Excerpt provided.
* * * * *

Karnataka High Court
Commissioner Of Income-Tax vs Hardware Trading Co. on 19 February, 2001
Equivalent citations: (2001)167CTR(KAR)4, [2001]248ITR673(KAR), [2001]248ITR673(KARN), [2001]116TAXMAN274(KAR), 2001 AIR - KANT. H. C. R. 1309, 2001 TAX. L. R. 732, (2001) 248 ITR 673, (2001) 162 TAXATION 526, (2001) 2 KANTLJ(TRIB) 289, (2001) 116 TAXMAN 274, (2001) 167 CURTAXREP 4
Author: D.V. Shylendra Kumar
Bench: D.V. Shylendra Kumar
JUDGMENT M.F. Saldanha, J.
1. The Revenue has through this reference posed the following question for opinion of the High Court :
"Whether, on the facts and under the circumstances of the case, the Tribunal is right in law in holding that the provisions of Section 147(b) would not apply to the present case ?"
2. The brief facts that may be relevant for the consideration of this question are that the assessee who is the respondent to this reference is trading in paints and other related products. We are concerned with the assessment for the assessment year 1985-86 which was originally completed under Section 143(3) on August 6, 1986. What is of some consequence is the fact that the Income-tax Officer concerned had left a note in the file which is contemporaneous with the assessment and which, it is necessary for us to reproduce because it is of some consequence :
"Note not for the assessee : During the accounting period Asian Paints India Ltd., has presented a Matador van to the assessee for the outstanding performance shown by the assessee. The value of the van is Rs. 1,05,000. This has been credited to the capital accounts of the partners in the ratio of sharing of profits. Bank pass book scrutinised. No suspicious credits."
3. The assessment was reopened later on under Section 147 and the single head of controversy concerned an amount of Rs. 1,05,000 which in the opinion of the Department came within the ambit of the concept "income from business" for that assessment year and was therefore includible. This amount comprised the value of a Matador van which had been given to the assessee as an incentive by Asian Paints Limited. There is no dispute about the circumstances under which this vehicle was received by the assessee. As per the note made by the Income-tax Officer on the earlier occasion this had been received by them for outstanding performance and the value thereof was Rs. 1,05,000. The assessee had credited the capital accounts of the partners in the ratio of sharing of profits and the Income-tax Officer had accepted the transfer to the capital account which was why it was not included in the income. Pursuant to a notice to the assessee under Section 148, they were heard and in the subsequent order that was passed, the Income-tax Officer included this amount under the head of income. The assessee, being aggrieved by this inclusion, filed an appeal and the Commissioner (Appeals) accepted the contention of the assessee that it was in the nature of a capital receipt and that consequently, there was no necessity of reopening the assessment as the assessee had already credited the amount in the capital accounts of the partners. The Department came up in further appeal before the Tribunal against the order of the Commissioner (Appeals).

* * * * *

Raw data.
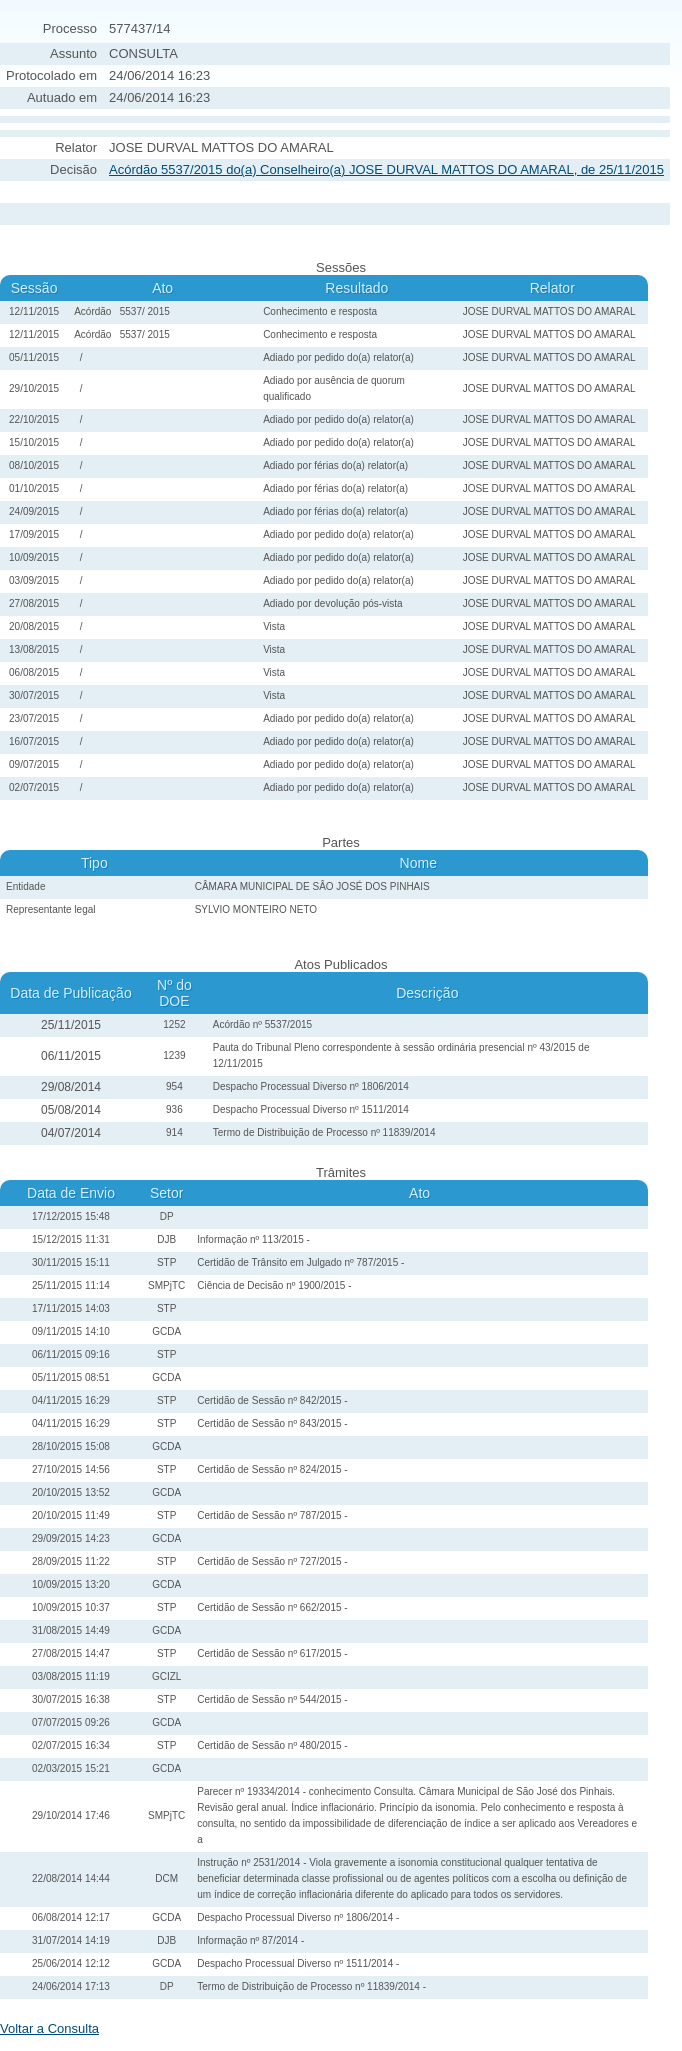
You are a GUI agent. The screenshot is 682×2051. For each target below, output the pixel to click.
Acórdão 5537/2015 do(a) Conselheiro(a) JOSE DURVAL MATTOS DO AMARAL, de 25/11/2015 (386, 169)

* * * * *

Required work.
• 1. Rewrite the tax judgment starting with "Karnataka High Court" and going on through "M.F. Saldanha, J.", changing "Karnataka High Court" to "High Court of Karnataka".
• 2. Which assessment year is at issue in the tax judgment?
• 3. Proceed with the tax judgment from where it stops.
The listing isn't needed for any of this.

Results for each task.
• 1.
High Court of Karnataka
Commissioner Of Income-Tax vs Hardware Trading Co. on 19 February, 2001
Equivalent citations: (2001)167CTR(KAR)4, [2001]248ITR673(KAR), [2001]248ITR673(KARN), [2001]116TAXMAN274(KAR), 2001 AIR - KANT. H. C. R. 1309, 2001 TAX. L. R. 732, (2001) 248 ITR 673, (2001) 162 TAXATION 526, (2001) 2 KANTLJ(TRIB) 289, (2001) 116 TAXMAN 274, (2001) 167 CURTAXREP 4
Author: D.V. Shylendra Kumar
Bench: D.V. Shylendra Kumar
JUDGMENT M.F. Saldanha, J.

• 2. 1985-86

• 3.
4. The Tribunal in its order had occasion to observe that the Matador van had not been gifted by Asian Paints Limited to the assesses out of natural love and affection but, that this particular transaction was intimately and intricately connected with the business performance of the assessee and that consequently, it must be construed as forming part of the business receipts of the assessee. The Tribunal however, dismissed the appeal principally on the ground that this was a case coming within the definition of "change of opinion" and that consequently, it was impermissible to reopen the assessment under these circumstances. While dismissing the Department's appeal it was obvious that the Tribunal had taken cognizance not only of the note left by the Income-tax Officer when the original assessment was done, but furthermore that the Tribunal had taken note of the settled position in law that if it is merely a case of "change of opinion", that the provisions of Section 147(b) would not come to the assistance of the Department, The present reference flows out of this order of the Tribunal. The Revenue being aggrieved by the decision has approached the High Court.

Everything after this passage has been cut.